Sony also promised to divest the worldwide rights to the recent and future musical works of 12 contemporary Anglo-American songwriters, some of whom have future delivery obligations to the companies.
Sony is making the acquisition through Sony Corp. of America, which has teamed up with the estate of Michael Jackson, Abu Dhabi's Mubadala Development Co. PJSC, Blackstone Group LP's GSO Capital Partners LP and music and film producer David Geffen to purchase EMI Music Publishing from Citigroup Inc. in a deal agreed in November.
EU regulators found in their initial investigation that the deal as notified raised "serious doubts" concerning the ability of the merged company to control the online licensing of Anglo-American chart hits in Europe. Without any concessions, the combined company would have fully or partially owned publishing rights of more than half of the chart hits in the U.K. and Ireland.
The Commission is satisfied that the concessions offered will safeguard competition.
"Sony and Mubadala have offered to divest valuable and attractive catalogs containing best-selling titles as well as the works of successful and promising artists," EU Competition Commissioner Joaquín Almunia said in a statement.
He added: "I am therefore satisfied that the competitive dynamics in the online musical publishing business will be maintained so as to ensure consumer choice and cultural diversity."
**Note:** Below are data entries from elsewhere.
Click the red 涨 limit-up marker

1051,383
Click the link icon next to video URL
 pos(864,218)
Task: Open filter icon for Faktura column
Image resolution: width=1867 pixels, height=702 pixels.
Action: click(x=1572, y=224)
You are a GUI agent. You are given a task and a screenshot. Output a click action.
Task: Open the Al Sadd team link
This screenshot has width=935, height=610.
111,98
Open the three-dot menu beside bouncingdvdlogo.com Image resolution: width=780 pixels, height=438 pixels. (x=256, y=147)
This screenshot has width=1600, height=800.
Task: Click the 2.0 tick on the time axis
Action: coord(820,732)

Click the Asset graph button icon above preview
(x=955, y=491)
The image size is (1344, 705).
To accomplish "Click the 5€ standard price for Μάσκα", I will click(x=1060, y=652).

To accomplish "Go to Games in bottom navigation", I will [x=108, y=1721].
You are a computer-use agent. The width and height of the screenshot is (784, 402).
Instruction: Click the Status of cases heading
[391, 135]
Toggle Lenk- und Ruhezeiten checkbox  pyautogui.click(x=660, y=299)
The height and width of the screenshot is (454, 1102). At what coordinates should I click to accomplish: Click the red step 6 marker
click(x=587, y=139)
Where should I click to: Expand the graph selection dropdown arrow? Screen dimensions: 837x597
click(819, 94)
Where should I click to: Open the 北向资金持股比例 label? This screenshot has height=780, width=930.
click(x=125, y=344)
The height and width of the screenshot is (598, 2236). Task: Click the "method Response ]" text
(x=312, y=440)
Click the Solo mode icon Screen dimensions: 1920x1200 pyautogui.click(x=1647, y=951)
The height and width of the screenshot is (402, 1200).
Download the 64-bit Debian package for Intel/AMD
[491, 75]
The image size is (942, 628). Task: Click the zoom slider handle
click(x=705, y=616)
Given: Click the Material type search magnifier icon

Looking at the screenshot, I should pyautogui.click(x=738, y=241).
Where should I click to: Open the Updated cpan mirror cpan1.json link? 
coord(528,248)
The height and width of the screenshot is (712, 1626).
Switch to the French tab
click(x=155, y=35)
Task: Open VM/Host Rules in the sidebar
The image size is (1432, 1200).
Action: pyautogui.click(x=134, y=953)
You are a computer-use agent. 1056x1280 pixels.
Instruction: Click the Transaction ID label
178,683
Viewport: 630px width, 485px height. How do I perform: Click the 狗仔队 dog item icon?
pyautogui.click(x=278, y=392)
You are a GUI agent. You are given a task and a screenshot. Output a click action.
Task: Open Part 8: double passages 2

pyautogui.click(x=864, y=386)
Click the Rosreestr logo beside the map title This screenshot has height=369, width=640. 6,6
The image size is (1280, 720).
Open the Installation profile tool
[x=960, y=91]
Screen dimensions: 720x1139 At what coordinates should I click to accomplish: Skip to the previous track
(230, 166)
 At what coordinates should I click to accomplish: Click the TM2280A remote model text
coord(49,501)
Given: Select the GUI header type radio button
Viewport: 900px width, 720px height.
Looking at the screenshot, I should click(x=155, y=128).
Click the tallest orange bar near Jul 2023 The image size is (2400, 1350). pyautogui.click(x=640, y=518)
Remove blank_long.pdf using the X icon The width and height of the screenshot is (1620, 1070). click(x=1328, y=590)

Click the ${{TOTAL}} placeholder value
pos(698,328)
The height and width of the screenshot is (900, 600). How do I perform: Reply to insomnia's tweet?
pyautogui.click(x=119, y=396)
Brussels-based trade group Impala, which represents 4,000 of music's major nonlabels and had urged regulators to block the Sony-EMI deal, criticized the ruling. "This is bad news for Europe's publishers and writers, as well as for collecting societies and any label or online service which needs to be able to rely on fair terms to use music," Impala executive chairwoman Helen Smith said.
The same group challenged the European Commission's 2004 approval allowing Sony and Bertelsmann AG to create the Sony BMG record label, leading to a re-examination by regulators after a negative court decision. The deal was ultimately approved in 2007.
The Sony-EMI deal was always seen as potentially less problematic from a competition standpoint than the November agreement to sell EMI's recorded music business to Vivendi SA's Universal Music Group for £1.2 billion ($1.9 billion). The EC is studying that deal in an in-depth probe, which has an Aug. 9 deadline.
Citigroup put the two EMI divisions on the auction block last year after seizing the record label from Guy Hands' Terra Firma Capital Partners Ltd., which had defaulted on its loans.
The combined price of the two deals exceeds the $3 billion to $3.5 billion in proceeds Citigroup had originally targeted when it announced in June that it would consider bids for the London-based music company.
Sony took legal advice on the EU and international aspects of the deal from a Cleary Gottlieb Steen & Hamilton LLP team led by Nicholas Levy and Thomas Graf and including Paul Gilbert, Richard Pepper, David Little, Esther Kelly and Ricardo Zimbron.